• [Instructions to follow]:
Find the line containing "The height and width of the screenshot is (530, 1193).", then print it and each following line through the end of the records, exactly and with nothing added; leave out any pictures.

=== Input for this task ===

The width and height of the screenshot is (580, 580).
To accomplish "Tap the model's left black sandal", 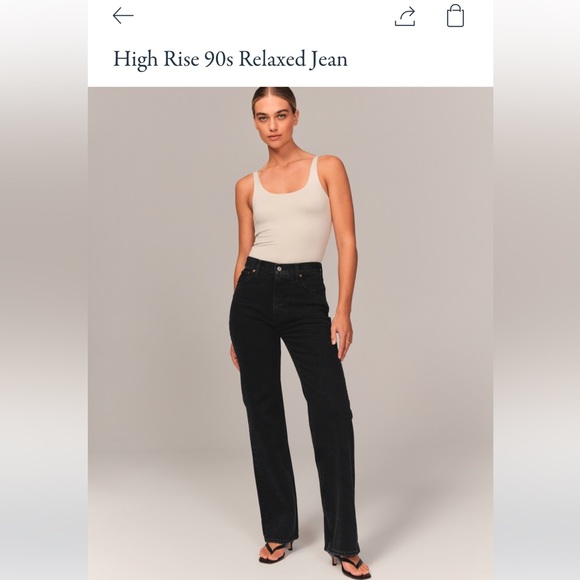I will click(x=350, y=566).
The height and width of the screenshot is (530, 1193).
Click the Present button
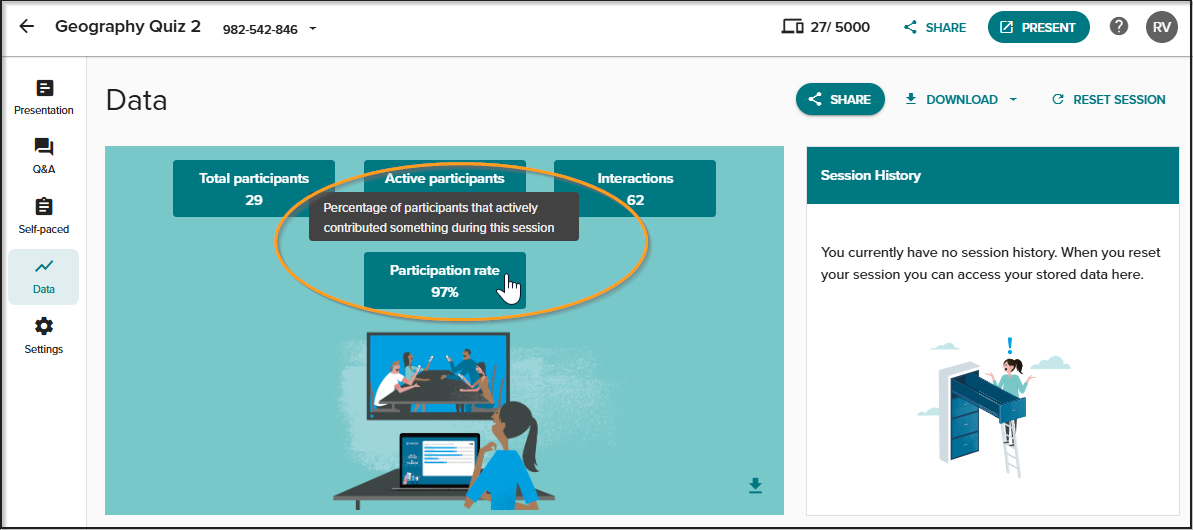point(1039,27)
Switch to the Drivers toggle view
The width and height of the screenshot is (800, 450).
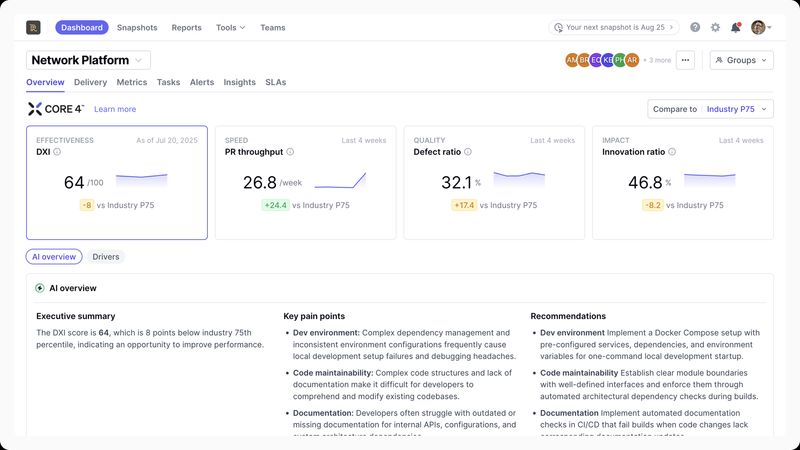tap(106, 257)
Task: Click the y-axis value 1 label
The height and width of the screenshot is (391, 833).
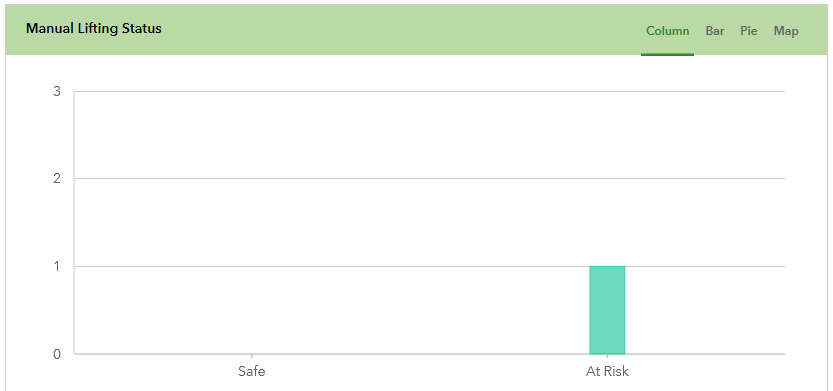Action: tap(57, 266)
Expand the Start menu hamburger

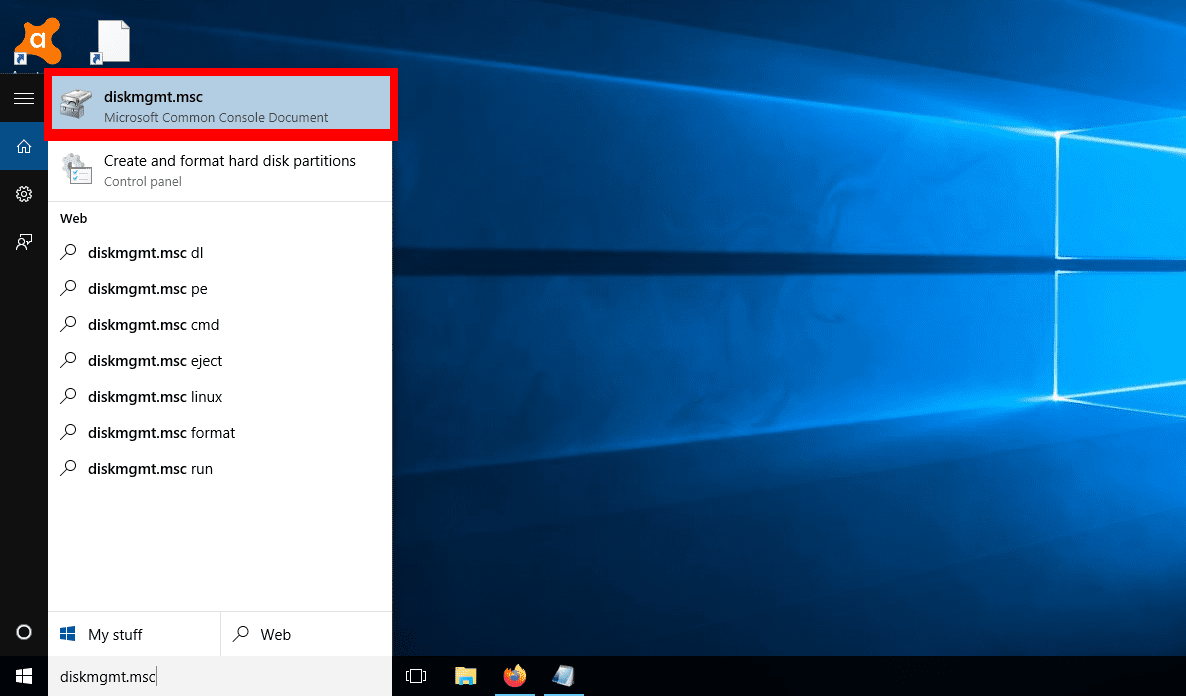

===

• [Answer to this exercise]:
The height and width of the screenshot is (530, 1193).
Click the Present button
point(1039,27)
Switch to the Drivers toggle view
The width and height of the screenshot is (800, 450).
tap(106, 257)
Task: Click the y-axis value 1 label
The height and width of the screenshot is (391, 833).
Action: tap(57, 266)
Expand the Start menu hamburger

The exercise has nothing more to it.